Extrait du document:
Tribunal de Ghardaïa |
Dix ressortissants africains ont été placés sous mandat
de dépôt par le juge d’instruction du tribunal de Ghardaïa. Pour l’instant aucune preuve ne vient étayer
leur appartenance au Mossad. Ce groupe d’étrangers est accusé de
faire partie d’une cellule d’espionnage au profit d’Israël après plusieurs
semaines de filature et de renseignements. Une perquisition a permis de
récupérer un important lot d’équipements de communication et de transmission de
dernière génération.
Ces accusés d’espionnage disposent de
différentes nationalités. Originaires du Mali, du Kenya, du Liberia, du
Nigeria, d’Éthiopie et du Ghana, ils ont pu entrer en Algérie en usant du statut de
réfugiés maliens. Les enquêteurs estiment qu’«ils ont été enrôlés par les
services de renseignement israéliens avant d’entrer sur le sol algérien».
Said Sahnoune |
Ce n’est pas la première fois que
les Algériens prétendent que le Mossad s’intéresse à eux. En janvier 2014, ils
ont publié à grand renfort de détails les exploits du journaliste Saïd
Sahnoune, espion algérien qui avait alors fait ses premières confidences après
avoir obtenu le droit d’asile en Espagne. Il avait révélé avoir été recruté à
Tel-Aviv en 1998 après une série de tests réussis. Son agent traitant, un
certain Sami, avait accepté ses conditions de ne pas espionner contre son pays ni
d’être impliqué dans un meurtre.
Il avait commencé sa carrière de
journaliste dans plusieurs pays d'Afrique de l'Ouest, dans les années 1990, et
avait fondé au Bénin le quotidien Le Matin et en Côte-d'Ivoire La
Paix. Dans ce pays, il avait été invité à participer à un séminaire de la section
arabe de la Histadrout, le syndicat des travailleurs, pour être embauché comme journaliste d'investigation. Il collabora alors avec des
fonctionnaires de l’Ambassade d’Israël qui lui offrirent un voyage à Bangkok
avant de l'envoyer à Tel-Aviv pour officialiser son processus de recrutement et
de formation.
Selon ses révélations, sa fonction
de journaliste lui facilitait des actions d’espionnage pour le compte du Mossad
à Abidjan avec l’objectif de surveiller la colonie libanaise chiite en Afrique
de l'Ouest. Il fut envoyé en mission en Tunisie ainsi qu’au Liban. Il devait cibler les activités d’un Libanais
qui travaillait pour l'OLP, d’un ancien ambassadeur du Liban, d’un militaire et
d’un couple de chiites dans le Sud pour éventuellement les recruter comme
agents du Mossad. Sahnoune avait précisé qu’il touchait un salaire de 1.500
dollars par mois ainsi que des frais de mission de 1.000 dollars qui lui
étaient versés lors de déplacements à Chypre. Il aurait cependant informé les
services algériens du Département du renseignement et de la sécurité (DRS) de
sa collaboration avec le Mossad qui, en découvrant son statut d’agent double, a cessé toute collaboration en 2002. Sahnoune rentra alors librement en
Algérie.

Problèmes à résoudre:
A: Traduisez en anglais cette phrase de l'extrait sur les affaires d'espionnage : « Il fut envoyé en mission en Tunisie ainsi qu'au Liban. »
B: Répondez à ces questions d'après l'extrait sur les affaires d'espionnage :
(i) Combien de ressortissants africains ont été placés sous mandat de dépôt ?
(ii) En quelle année Saïd Sahnoune a-t-il été recruté à Tel-Aviv ?
(iii) Quel salaire mensuel disait-il toucher ?
C: Prolongez l'extrait sur les affaires d'espionnage à partir de sa dernière phrase.
Les lignes ci-dessous ne sont pas nécessaires.

Documents sources:
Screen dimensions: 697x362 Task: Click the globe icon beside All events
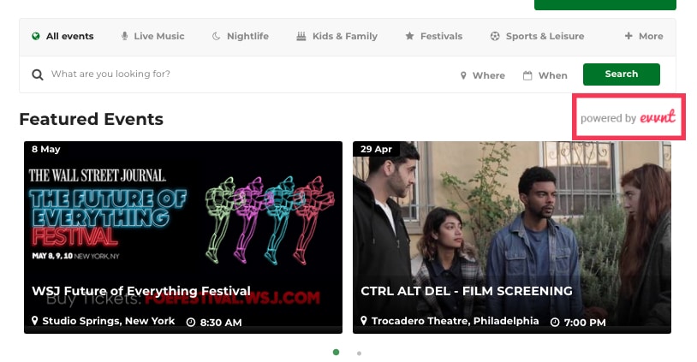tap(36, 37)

Réponses:
A: He was sent on a mission to Tunisia as well as to Lebanon.

B:
(i) Dix.
(ii) En 1998.
(iii) 1 500 dollars par mois.

C:
Il semble qu’il ne serait pas le
seul algérien à avoir été enrôlé par le Mossad. On cite aussi le nom de Isaâd recruté
par l'Institut, connu pour être le canal des recrutements des
jeunes talents arabes. Les Algériens avaient acquis la réputation de grands
hackers capables de pirater des grandes sociétés françaises, belges et
égyptiennes. Repérés par le Mossad, nombreux ont été recrutés pour devenir des
espions au service d’Israël.
Ainsi, en 2010, le jeune Algérien Isaâd
résidant à Maghnia (Tlemcen) avait été localisé depuis l’adresse IP de son
micro-ordinateur. En raison de ses qualités techniques hors normes, il avait
été contacté via Facebook par une jeune et charmante femme, laquelle lui a
proposé un mariage en Tunisie. Quelques mois plus tard, le jeune Algérien se maria à Djerba avec cette jeune femme, d’origine juive, et agent du
Mossad. Le couple, qui avait passé trois mois dans un hôtel luxueux en Tunisie aux
frais du Mossad, prit la direction de Boston où il
avait été enrôlé par le Mossad qui voulait exploiter ses compétences hors pair. Il
ignorait bien sûr qu’il travaillait pour les services secrets israéliens.
Base de Tebessa à la frontière tunisienne |
On peut se poser la question de
l’intérêt du Mossad en Algérie alors que ce pays n’est pas en confrontation
directe avec Israël. Cet intérêt résulte de circonstances historiques. Les
combattants palestiniens chassés du Liban en 1983 avaient été recueillis dans
une base militaire à Tébessa, à la limite de la frontière tunisienne, lieu où les chefs palestiniens tenaient leurs
réunions en toute sécurité. D’autres responsables radicalisés venaient y
séjourner pour échapper aux services secrets occidentaux à l’instar de Abou El Abbés
et Abou Nidal, recherchés par les Américains, Georges Habbache et Nayef
Hawatmeh persona non grata dans les pays arabes pour leur extrémisme.
L’OLP a toujours tenu les assises du
Conseil National Palestinien en Algérie et organisé les rencontres de grande
importance. Les Palestiniens y trouvaient la sécurité, une aide financière et
bien sûr un soutien inconditionnel. Ils y avaient installé une base arrière
militaire. Le Mossad avait donc été chargé d’opérer en Algérie pour y puiser
toutes les informations sécuritaires. L’Algérie était devenue une cible dès
lors que de nombreux Palestiniens y séjournaient avec la bénédiction des
autorités algériennes. Ils avaient été rejoints par des libanais affiliés au
Hezbollah, des Syriens et des Irakiens manipulés par l’Iran, et même des
opposants égyptiens de la mouvance des Frères musulmans.
Smaïn Lamari |
Les services de renseignements
algériens n’étaient pas nés de la dernière pluie et avaient pris des mesures
pour éviter toute infiltration par des puissances étrangères. Paradoxalement,
pour des raisons historiques, ils étaient dirigés par des francophones à
l’exception de la branche palestinienne confiée au commandant Mohamed Tahar Abdessalem,
ancien maquisard, plus féru en action politique que sécuritaire. Il était
devenu le médiateur entre les différentes factions palestiniennes et avait aidé
les services étrangers à organiser la libération d’otages.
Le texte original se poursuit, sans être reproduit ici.